Metabolic flux analysis (MFA) deals with the experimental determination of steady-state fluxes in metabolic networks. An important feature of the (13)C MFA method is its capability to generate information on both directions of bidirectional reaction steps given by exchange fluxes. The biological interpretation of these exchange fluxes and their relation to thermodynamic properties of the respective reaction steps has never been systematically investigated. As a central result, it is shown here that for a general class of enzyme reaction mechanisms the quotients of net and exchange fluxes measured by (13)C MFA are coupled to Gibbs energies of the reaction steps. To establish this relation the concept of apparent flux ratios of enzymatic isotope-labeling networks is introduced and some computing rules for these flux ratios are given. Application of these rules reveals a conceptional pitfall of (13)C MFA, which is the inherent dependency of measured exchange fluxes on the chosen tracer atom. However, it is shown that this effect can be neglected for typical biochemical reaction steps under physiological conditions. In this situation, the central result can be formulated as a two-sided inequality relating fluxes, pool sizes, and standard Gibbs energies.
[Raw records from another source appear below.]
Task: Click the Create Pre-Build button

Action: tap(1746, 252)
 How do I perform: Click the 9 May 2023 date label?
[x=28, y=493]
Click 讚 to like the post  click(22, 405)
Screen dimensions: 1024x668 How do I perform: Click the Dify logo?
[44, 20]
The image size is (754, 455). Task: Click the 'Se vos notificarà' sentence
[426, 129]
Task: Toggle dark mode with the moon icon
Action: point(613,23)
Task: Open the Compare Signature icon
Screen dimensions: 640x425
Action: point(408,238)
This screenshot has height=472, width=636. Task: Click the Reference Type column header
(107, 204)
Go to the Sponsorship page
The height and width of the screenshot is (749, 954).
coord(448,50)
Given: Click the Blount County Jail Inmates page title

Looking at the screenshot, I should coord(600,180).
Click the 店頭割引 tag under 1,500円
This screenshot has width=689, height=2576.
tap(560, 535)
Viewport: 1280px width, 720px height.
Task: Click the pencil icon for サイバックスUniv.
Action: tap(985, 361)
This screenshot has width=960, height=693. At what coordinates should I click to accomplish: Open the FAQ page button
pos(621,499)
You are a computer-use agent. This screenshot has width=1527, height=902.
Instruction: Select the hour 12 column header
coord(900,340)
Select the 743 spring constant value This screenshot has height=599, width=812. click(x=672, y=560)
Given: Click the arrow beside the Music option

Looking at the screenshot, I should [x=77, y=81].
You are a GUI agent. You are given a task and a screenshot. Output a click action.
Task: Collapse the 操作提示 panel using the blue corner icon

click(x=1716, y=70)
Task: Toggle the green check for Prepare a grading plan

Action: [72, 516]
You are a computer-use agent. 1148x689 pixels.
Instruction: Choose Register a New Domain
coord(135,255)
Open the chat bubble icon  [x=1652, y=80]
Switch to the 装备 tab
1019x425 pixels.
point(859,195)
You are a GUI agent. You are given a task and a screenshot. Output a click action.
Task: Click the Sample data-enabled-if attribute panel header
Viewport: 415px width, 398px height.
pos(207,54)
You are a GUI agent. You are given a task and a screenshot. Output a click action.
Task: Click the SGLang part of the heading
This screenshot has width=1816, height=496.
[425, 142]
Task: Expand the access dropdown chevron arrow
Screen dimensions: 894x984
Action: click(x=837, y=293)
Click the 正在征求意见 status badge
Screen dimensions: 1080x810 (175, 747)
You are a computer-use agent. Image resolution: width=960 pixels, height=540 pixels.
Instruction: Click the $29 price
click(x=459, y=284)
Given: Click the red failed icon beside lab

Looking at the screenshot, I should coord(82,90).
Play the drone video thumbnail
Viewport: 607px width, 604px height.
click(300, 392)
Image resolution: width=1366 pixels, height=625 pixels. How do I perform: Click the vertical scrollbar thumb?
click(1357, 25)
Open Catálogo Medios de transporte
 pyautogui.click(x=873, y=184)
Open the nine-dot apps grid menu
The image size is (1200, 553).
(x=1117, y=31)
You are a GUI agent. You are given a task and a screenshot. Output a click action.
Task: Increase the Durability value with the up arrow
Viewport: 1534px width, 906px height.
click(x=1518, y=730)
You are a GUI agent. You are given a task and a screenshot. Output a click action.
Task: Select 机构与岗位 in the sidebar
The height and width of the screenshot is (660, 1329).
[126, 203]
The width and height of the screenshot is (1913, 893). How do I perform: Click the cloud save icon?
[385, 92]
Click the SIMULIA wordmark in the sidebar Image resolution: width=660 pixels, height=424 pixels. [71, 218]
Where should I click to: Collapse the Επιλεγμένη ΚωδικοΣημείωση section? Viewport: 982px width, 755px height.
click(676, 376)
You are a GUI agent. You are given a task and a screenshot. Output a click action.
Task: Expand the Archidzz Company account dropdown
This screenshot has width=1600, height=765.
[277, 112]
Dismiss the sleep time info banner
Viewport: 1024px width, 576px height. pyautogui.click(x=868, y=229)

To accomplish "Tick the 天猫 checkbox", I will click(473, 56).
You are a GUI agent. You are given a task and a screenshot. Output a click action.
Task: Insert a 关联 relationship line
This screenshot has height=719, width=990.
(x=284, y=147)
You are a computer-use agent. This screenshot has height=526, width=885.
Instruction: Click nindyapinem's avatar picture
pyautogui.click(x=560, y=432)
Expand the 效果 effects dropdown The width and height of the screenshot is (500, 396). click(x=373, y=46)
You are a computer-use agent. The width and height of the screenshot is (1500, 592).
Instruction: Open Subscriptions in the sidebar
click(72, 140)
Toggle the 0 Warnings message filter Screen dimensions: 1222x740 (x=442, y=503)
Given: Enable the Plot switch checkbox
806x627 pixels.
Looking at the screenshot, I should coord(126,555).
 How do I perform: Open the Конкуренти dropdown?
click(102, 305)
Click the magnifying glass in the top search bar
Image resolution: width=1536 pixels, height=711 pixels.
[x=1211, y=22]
This relation has far-reaching consequences for metabolic flux analysis, quantitative metabolomics, and network thermodynamics.

FIGURE 1

Reaction mechanism examples of increasing complexity used to demonstrate the application of the three computational rules for apparent forward/backward flux quotients: (a) General bidirectional multistep Michaelis-Menten mechanism for a unimolecular reaction S → P. (b) Sequential mechanism for a unimolecular reaction S → P with two cofactors T, Q not taken into account for isotopic labeling. (c) Sequential binding mechanism for a bimolecular reaction S + T → P. (d) Random binding mechanism for a bimolecular reaction S + T → P. (e) Random bi-bi reaction mechanism with multiple substrates and products S + T → P + Q. S, T are substrates, P, Q are products, E is free enzyme, and M_i, ES, ET, EST, and ESPQ are enzyme complexes. Shaded circles indicate the potentially labeled substrates and products.

FIGURE 2

Isotope-labeling networks for the reaction mechanism from Fig. 1 d. (a) Tracing an S atom to P. (b) Tracing a T atom to P. Dashed arrows indicate substances which enter or leave the network but are not considered for isotope tracing.